Your objective —
Copy the items word for word, starting at the line that contains "At what coordinates should I click to accomplish: Expand" and continuing through the last line of the items.
▼▼▼
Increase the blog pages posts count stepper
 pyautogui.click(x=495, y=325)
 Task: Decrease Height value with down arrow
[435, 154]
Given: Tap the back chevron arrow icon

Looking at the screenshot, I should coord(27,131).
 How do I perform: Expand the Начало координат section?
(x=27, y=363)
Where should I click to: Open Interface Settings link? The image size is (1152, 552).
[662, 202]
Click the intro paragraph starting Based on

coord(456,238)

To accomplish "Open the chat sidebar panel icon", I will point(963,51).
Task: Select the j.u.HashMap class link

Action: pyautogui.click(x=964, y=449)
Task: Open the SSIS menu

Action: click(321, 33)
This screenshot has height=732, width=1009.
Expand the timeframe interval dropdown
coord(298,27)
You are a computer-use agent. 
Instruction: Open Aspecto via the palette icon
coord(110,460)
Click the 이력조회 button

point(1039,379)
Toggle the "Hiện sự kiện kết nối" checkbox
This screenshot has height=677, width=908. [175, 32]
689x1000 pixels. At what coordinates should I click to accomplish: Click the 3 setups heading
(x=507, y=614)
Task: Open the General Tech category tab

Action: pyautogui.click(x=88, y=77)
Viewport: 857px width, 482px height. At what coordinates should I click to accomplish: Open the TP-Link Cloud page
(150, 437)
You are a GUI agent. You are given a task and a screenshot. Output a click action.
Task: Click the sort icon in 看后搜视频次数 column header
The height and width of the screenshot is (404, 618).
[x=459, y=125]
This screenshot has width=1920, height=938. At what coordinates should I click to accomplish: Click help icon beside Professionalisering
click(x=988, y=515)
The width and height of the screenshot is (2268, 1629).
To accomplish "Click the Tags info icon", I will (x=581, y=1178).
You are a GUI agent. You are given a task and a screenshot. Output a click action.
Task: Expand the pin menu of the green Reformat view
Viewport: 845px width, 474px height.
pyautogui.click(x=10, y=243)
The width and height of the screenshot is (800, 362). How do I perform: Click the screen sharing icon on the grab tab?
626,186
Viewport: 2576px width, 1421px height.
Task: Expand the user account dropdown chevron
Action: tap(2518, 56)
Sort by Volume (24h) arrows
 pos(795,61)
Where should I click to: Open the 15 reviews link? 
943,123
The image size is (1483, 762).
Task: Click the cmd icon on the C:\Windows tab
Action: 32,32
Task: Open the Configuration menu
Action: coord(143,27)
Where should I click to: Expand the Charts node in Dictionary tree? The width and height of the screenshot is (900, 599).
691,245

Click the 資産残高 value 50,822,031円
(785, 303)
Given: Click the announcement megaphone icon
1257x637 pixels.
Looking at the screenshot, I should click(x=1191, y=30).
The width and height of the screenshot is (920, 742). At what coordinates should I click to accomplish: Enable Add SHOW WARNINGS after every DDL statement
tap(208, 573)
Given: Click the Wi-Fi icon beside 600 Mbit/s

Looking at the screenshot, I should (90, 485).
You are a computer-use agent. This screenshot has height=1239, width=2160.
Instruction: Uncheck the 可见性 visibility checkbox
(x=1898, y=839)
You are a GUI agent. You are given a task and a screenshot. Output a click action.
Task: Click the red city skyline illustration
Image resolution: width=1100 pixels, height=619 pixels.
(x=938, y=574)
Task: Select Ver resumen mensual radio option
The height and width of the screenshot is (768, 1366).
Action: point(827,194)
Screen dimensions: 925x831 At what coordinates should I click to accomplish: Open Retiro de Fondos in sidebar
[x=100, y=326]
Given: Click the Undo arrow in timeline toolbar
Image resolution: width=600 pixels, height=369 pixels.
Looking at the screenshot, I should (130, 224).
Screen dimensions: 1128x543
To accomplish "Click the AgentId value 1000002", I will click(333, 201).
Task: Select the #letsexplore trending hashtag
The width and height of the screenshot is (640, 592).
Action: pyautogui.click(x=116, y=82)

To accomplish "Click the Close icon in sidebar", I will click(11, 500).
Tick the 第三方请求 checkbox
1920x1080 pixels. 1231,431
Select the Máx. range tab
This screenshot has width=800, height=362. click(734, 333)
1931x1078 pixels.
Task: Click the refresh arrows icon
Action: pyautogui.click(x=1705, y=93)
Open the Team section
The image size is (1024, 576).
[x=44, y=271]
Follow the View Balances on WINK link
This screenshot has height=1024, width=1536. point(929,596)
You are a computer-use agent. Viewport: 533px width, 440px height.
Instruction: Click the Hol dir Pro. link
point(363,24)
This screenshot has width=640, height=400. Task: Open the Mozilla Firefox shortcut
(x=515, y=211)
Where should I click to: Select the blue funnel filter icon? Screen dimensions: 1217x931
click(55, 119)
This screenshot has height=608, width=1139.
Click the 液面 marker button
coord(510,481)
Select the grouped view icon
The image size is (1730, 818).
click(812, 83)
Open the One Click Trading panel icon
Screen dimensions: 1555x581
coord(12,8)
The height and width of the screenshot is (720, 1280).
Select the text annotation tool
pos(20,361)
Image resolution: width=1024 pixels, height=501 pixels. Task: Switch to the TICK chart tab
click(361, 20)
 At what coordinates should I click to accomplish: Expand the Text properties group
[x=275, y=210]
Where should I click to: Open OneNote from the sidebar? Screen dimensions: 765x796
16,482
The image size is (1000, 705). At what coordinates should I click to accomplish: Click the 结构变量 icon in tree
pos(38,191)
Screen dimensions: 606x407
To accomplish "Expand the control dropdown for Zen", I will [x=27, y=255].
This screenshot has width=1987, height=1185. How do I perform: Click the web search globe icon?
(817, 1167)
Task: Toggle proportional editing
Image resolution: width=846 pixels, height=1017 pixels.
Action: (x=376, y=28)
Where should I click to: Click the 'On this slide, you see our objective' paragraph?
▲▲▲
Task output —
 At what coordinates should I click to accomplish: Expand the Text properties group
[x=275, y=210]
Where should I click to: Open OneNote from the sidebar? Screen dimensions: 765x796
16,482
The image size is (1000, 705). At what coordinates should I click to accomplish: Click the 结构变量 icon in tree
pos(38,191)
Screen dimensions: 606x407
To accomplish "Expand the control dropdown for Zen", I will [x=27, y=255].
This screenshot has width=1987, height=1185. How do I perform: Click the web search globe icon?
(817, 1167)
Task: Toggle proportional editing
Image resolution: width=846 pixels, height=1017 pixels.
Action: (x=376, y=28)
Where should I click to: Click the 'On this slide, you see our objective' paragraph?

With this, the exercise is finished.